Lihaku no entendía la situación. En casos como este, lo más seguro era no hacer nada. Si estaban persiguiéndose e interrogándose en un lugar tan desolado, era porque los dos bandos tenían algo que ocultar. No sabía quién tenía razón, quién no, o si ambos estaban equivocados. Si fuera una chica guapa la que estuviera en apuros, sería otra cosa, pero a ser unos tipos acorralando a otros, no sintió ninguna necesidad de ayudar.
Si llegaban a matarse, tendría que intervenir, pero no parecía que fuera a ser el caso. El hombre regordete, una vez terminado el interrogatorio, le dijo al otro que no había encontrado nada.
—Bueno, ¿nos vamos?
Justo cuando la pareja se disponía a marcharse como si nada hubiera pasado, uno de ellos se detuvo. Se quedó de pie, justo al lado de Lihaku, con solo el muro separándolos. Se oyó un sonido sordo, y una hoja se clavó en la pared, justo al lado de la cara del oficial.
—¿Qué pasa? —preguntó uno.
—Nada, creí que había alguien —dijo el otro, con una voz ronca. Pensó que se lo habría imaginado.
Su voz sonaba apagada, como si estuviera resfriado. Pertenecía al hombre con ojeras, pero había algo más. A Lihaku le asaltó una punzada de familiaridad, un eco que resonaba en su memoria y que, por más que se esforzaba, no lograba atrapar. Estuvo a punto de conectar las piezas, pero el recuerdo se le escapó. La frustración era tan palpable que sintió su pulso acelerarse, obligándole a llevarse una mano al corazón y esperar a que el latido se sosegara.
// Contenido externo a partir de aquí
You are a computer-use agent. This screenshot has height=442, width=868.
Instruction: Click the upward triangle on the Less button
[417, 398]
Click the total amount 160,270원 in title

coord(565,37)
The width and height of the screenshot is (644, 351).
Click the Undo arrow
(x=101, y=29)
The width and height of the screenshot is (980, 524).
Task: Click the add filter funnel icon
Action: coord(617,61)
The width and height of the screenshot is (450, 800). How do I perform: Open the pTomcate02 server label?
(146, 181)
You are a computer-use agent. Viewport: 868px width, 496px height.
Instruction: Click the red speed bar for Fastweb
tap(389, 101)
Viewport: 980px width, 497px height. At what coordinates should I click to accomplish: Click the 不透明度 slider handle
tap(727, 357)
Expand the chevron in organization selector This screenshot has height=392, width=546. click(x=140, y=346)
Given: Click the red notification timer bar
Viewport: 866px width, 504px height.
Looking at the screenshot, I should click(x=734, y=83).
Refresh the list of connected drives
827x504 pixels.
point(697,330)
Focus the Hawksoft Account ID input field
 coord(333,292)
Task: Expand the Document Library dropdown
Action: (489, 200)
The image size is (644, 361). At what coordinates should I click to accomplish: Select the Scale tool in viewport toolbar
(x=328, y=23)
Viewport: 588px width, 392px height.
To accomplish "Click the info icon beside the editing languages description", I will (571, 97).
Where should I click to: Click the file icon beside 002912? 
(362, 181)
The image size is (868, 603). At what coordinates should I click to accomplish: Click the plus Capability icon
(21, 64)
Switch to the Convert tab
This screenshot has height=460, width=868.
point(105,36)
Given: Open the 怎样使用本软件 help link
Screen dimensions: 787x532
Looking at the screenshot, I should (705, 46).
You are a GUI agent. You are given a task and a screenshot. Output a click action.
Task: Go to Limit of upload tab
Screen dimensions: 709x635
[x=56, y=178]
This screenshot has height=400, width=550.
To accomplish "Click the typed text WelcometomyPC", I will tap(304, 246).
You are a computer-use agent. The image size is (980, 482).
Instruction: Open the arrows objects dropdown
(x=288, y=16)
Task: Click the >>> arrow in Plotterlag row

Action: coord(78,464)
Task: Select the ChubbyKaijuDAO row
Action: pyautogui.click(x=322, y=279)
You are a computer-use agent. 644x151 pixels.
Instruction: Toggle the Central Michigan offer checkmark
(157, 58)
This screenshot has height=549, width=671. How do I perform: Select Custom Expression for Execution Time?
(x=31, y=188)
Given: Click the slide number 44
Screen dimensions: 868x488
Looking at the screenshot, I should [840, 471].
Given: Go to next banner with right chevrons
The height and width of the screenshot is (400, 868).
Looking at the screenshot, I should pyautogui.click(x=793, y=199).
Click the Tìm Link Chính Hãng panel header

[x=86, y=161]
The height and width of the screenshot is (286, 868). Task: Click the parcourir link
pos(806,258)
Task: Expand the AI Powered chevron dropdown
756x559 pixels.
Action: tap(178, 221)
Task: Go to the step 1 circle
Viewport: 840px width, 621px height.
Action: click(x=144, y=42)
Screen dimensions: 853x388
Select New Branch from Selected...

Solo después de que la pareja se hubo marchado y el trío se hubo desvanecido, Lihaku dejó escapar un gran suspiro. Con la mano temblorosa, se apartó el cabello empapado en sudor de la frente, permitiéndose exhalar por fin toda la tensión acumulada. No era un hombre acostumbrado a la quietud y detestaba tener que contener la respiración de esa forma. Sin embargo, se sintió orgulloso al recordar que su maestro de espada le había enseñado a controlarse como un animal salvaje, inmóvil en la caza. A pesar de todo, un escalofrío le recorrió la espina dorsal al pensar en lo cerca que había estado de ser descubierto.
—¡¿Quiénes diantres eran esos tipos?!
Abatido por el cansancio, se levantó y se sacudió el polvo que tenía en el trasero. El cielo se tiñó de rojo, anunciando la hora en que las mariposas de la noche comenzaban su vuelo. La gran rosa no apreciaría a un cliente con el semblante sombrío, por lo que se dio un par de palmadas en las mejillas, buscando transformar su estado de ánimo. Era momento de dejar de lado su trabajo y sumergirse en el ocio. Con humor mejorado, se dijo que los asuntos de la profesión y los del placer no debían mezclarse jamás.